Gender biases further exacerbate this issue, but also present an opportunity for improvement. Imagine an extremely hypothetical scenario, where male surgeons are receiving an overwhelming number of referrals leading to long wait times, and female surgeons are not receiving many referrals and so have nearly non-existent wait times. Clearly, an alternative system blind to the gender of the surgeon would equitably spread patients out among all surgeons, ultimately leading to more timely care for all patients. One way to build such a system would be to implement a centralized referral system. In such a system, patients wait in a single queue and are seen by the next available surgeon. Such a system reduces the gender bias we are seeing, helps to address wait times and helps us work through the surgical backlog.

How optimistic are you that we can turn the tide on the sort of gender bias your study looks at?

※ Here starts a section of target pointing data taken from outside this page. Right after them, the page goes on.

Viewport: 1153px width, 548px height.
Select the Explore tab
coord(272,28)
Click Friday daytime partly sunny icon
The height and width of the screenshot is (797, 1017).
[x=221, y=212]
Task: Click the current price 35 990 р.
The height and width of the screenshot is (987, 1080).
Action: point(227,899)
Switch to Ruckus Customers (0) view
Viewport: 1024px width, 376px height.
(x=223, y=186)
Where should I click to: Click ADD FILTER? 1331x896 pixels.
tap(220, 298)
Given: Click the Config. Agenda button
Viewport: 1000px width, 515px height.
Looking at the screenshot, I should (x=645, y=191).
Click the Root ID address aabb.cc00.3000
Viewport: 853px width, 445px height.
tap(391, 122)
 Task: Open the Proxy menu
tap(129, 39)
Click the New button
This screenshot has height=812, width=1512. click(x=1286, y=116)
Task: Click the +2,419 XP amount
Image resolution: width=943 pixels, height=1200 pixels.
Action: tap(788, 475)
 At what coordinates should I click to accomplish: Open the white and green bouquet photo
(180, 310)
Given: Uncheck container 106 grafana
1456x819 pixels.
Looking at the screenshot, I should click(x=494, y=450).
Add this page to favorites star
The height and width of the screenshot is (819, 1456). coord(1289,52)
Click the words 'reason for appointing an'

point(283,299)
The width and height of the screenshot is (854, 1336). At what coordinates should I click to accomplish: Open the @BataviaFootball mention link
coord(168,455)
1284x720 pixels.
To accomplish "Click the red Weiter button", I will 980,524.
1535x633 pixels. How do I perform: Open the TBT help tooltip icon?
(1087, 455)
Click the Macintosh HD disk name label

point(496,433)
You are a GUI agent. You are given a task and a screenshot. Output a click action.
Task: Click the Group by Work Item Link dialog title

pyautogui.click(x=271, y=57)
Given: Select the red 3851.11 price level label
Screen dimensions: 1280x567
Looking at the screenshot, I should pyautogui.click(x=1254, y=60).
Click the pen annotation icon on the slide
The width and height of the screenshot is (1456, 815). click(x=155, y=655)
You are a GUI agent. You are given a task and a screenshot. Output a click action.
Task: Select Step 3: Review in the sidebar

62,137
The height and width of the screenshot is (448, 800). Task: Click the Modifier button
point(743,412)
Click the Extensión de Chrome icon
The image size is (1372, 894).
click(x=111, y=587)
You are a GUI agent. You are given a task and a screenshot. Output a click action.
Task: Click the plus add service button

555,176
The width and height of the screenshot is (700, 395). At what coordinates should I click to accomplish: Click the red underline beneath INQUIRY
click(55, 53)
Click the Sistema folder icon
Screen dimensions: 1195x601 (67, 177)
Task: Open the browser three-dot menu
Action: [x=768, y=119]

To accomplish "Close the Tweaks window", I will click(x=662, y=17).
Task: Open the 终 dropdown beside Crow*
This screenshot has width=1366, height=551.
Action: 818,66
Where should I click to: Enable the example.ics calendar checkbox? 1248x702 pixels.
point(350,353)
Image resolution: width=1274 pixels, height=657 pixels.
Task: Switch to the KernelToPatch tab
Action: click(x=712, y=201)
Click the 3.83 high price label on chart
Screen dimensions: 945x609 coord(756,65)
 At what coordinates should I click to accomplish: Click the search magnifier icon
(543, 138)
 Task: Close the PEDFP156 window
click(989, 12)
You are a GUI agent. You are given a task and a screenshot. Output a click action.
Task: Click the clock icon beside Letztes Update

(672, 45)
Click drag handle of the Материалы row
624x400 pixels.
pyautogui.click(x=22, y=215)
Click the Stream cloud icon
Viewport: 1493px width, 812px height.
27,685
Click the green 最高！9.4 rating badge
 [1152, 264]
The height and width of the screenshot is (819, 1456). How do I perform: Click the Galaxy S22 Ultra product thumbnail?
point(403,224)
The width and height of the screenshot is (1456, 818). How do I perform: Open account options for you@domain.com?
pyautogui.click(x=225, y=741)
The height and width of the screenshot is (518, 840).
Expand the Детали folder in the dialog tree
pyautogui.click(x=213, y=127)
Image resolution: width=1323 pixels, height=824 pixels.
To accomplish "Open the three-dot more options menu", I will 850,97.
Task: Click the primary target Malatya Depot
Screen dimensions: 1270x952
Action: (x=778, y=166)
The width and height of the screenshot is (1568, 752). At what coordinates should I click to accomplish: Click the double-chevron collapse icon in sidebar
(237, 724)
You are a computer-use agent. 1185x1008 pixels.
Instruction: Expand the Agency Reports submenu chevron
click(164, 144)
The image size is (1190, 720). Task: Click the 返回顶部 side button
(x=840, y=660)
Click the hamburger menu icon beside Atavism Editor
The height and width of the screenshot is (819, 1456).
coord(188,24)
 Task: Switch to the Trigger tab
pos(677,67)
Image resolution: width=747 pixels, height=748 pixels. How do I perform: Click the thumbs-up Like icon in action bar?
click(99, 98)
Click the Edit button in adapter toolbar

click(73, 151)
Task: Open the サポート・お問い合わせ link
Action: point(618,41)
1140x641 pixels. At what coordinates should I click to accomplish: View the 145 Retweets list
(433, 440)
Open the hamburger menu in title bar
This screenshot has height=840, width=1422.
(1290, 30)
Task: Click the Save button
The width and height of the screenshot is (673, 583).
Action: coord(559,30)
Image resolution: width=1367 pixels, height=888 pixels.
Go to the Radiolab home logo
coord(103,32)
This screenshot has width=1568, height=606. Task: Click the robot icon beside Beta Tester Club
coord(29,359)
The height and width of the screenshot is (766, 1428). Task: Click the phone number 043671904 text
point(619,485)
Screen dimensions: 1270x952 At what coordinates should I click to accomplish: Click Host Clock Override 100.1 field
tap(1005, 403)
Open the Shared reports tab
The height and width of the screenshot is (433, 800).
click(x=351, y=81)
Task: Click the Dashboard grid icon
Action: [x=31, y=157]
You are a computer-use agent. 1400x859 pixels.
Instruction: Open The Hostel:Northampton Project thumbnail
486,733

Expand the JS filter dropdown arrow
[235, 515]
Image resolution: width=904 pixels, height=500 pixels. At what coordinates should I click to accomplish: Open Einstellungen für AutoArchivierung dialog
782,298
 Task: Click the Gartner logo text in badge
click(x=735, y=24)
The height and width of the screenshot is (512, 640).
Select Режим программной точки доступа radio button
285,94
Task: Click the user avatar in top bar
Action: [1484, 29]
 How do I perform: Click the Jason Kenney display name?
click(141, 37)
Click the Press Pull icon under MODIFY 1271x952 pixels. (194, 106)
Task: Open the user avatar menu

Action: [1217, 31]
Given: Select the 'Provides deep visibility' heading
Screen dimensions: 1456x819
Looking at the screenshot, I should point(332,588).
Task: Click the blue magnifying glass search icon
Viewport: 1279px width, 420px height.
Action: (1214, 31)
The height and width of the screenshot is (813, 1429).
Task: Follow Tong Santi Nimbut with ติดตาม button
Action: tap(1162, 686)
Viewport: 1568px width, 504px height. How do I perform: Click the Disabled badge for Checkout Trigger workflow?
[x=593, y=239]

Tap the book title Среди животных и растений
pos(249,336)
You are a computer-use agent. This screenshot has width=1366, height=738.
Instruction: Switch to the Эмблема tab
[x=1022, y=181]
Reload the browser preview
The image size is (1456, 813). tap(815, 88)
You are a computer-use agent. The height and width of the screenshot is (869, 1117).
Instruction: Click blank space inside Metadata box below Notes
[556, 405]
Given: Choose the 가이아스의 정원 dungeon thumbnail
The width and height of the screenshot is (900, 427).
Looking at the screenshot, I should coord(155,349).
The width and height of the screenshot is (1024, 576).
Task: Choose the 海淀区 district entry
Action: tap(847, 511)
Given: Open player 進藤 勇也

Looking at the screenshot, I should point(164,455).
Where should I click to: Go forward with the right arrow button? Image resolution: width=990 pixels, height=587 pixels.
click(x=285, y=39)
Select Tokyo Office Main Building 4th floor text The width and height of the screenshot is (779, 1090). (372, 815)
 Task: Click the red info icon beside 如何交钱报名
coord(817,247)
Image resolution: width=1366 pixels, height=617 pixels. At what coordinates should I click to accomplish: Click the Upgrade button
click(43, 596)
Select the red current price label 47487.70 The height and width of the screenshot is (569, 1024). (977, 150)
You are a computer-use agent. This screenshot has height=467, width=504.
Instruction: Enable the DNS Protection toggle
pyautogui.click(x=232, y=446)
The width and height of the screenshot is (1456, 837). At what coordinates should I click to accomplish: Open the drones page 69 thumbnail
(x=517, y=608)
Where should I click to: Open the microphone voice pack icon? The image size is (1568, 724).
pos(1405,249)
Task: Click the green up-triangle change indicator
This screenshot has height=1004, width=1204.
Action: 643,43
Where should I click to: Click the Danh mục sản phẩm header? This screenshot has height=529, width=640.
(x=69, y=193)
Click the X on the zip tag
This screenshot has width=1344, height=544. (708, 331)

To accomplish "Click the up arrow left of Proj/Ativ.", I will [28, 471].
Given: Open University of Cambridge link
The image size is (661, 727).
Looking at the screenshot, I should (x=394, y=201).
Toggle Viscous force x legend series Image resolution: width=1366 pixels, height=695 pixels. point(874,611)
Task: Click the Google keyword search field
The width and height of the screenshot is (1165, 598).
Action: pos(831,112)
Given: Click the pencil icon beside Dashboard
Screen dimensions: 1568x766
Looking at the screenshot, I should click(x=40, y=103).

What do you see as the way forward?
I think it can be a reality here in Ontario, but it is going to take focused action on the issue. Up until now, we’ve approached this with a passive mindset. We thought that adding women to the surgery specialty would solve the problem. It didn’t. The pandemic has revealed ways we can improve our health care system. It has revealed inefficiencies in how we do things, so we can focus on the changes we need to make. I’m optimistic that we can make change, that we can rebuild this system and make progress on this issue.